(Provided records)

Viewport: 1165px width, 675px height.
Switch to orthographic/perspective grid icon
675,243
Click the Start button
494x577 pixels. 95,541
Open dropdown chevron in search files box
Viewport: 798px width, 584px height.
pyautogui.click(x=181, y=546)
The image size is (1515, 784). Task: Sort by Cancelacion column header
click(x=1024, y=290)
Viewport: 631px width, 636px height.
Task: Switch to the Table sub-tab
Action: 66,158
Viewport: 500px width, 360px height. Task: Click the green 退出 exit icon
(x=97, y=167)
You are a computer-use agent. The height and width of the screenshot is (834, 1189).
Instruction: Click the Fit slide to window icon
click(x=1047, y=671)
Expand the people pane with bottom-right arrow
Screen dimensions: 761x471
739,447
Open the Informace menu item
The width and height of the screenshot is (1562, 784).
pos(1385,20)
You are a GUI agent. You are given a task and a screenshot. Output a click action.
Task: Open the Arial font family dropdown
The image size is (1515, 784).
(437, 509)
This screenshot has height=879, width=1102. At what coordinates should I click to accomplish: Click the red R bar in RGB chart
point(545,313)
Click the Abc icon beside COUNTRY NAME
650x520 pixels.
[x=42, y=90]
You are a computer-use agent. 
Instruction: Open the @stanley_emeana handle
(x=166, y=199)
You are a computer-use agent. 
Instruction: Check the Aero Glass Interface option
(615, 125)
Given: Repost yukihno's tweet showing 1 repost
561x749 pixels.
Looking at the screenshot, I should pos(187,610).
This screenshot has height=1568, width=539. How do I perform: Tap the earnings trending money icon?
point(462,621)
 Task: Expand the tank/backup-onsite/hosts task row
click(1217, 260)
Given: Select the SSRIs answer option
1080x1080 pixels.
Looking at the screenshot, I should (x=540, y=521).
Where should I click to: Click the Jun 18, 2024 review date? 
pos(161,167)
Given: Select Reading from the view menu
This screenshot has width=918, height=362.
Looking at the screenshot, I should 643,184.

(End Provided records)

**Work order**:
Your output must be the exact lines from the one containing "The image size is (1515, 784). Task: Sort" through the end of the data above, both included, and nothing more.

**Exercise solution**:
The image size is (1515, 784). Task: Sort by Cancelacion column header
click(x=1024, y=290)
Viewport: 631px width, 636px height.
Task: Switch to the Table sub-tab
Action: 66,158
Viewport: 500px width, 360px height. Task: Click the green 退出 exit icon
(x=97, y=167)
You are a computer-use agent. The height and width of the screenshot is (834, 1189).
Instruction: Click the Fit slide to window icon
click(x=1047, y=671)
Expand the people pane with bottom-right arrow
Screen dimensions: 761x471
739,447
Open the Informace menu item
The width and height of the screenshot is (1562, 784).
pos(1385,20)
You are a GUI agent. You are given a task and a screenshot. Output a click action.
Task: Open the Arial font family dropdown
The image size is (1515, 784).
(437, 509)
This screenshot has height=879, width=1102. At what coordinates should I click to accomplish: Click the red R bar in RGB chart
point(545,313)
Click the Abc icon beside COUNTRY NAME
650x520 pixels.
[x=42, y=90]
You are a computer-use agent. 
Instruction: Open the @stanley_emeana handle
(x=166, y=199)
You are a computer-use agent. 
Instruction: Check the Aero Glass Interface option
(615, 125)
Given: Repost yukihno's tweet showing 1 repost
561x749 pixels.
Looking at the screenshot, I should pos(187,610).
This screenshot has height=1568, width=539. How do I perform: Tap the earnings trending money icon?
point(462,621)
 Task: Expand the tank/backup-onsite/hosts task row
click(1217, 260)
Given: Select the SSRIs answer option
1080x1080 pixels.
Looking at the screenshot, I should (x=540, y=521).
Where should I click to: Click the Jun 18, 2024 review date? 
pos(161,167)
Given: Select Reading from the view menu
This screenshot has width=918, height=362.
Looking at the screenshot, I should 643,184.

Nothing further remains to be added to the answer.